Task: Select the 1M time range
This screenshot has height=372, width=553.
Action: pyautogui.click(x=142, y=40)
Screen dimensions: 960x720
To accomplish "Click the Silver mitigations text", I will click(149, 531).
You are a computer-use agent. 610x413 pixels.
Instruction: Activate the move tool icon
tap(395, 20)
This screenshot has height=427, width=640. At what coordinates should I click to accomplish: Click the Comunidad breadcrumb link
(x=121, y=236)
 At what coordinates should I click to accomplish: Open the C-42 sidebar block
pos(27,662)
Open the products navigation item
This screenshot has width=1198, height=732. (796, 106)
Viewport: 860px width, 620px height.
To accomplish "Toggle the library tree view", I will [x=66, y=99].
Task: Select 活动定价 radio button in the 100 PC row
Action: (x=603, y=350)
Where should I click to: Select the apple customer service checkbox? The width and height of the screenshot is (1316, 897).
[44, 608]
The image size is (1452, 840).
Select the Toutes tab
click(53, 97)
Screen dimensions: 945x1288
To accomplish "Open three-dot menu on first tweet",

##########

- **Task requirements**
Copy the rows above word for word, from the line with "Where should I" up to and including the last line of the rows.

- **Full solution**
Where should I click to: Select the apple customer service checkbox? The width and height of the screenshot is (1316, 897).
[44, 608]
The image size is (1452, 840).
Select the Toutes tab
click(53, 97)
Screen dimensions: 945x1288
To accomplish "Open three-dot menu on first tweet",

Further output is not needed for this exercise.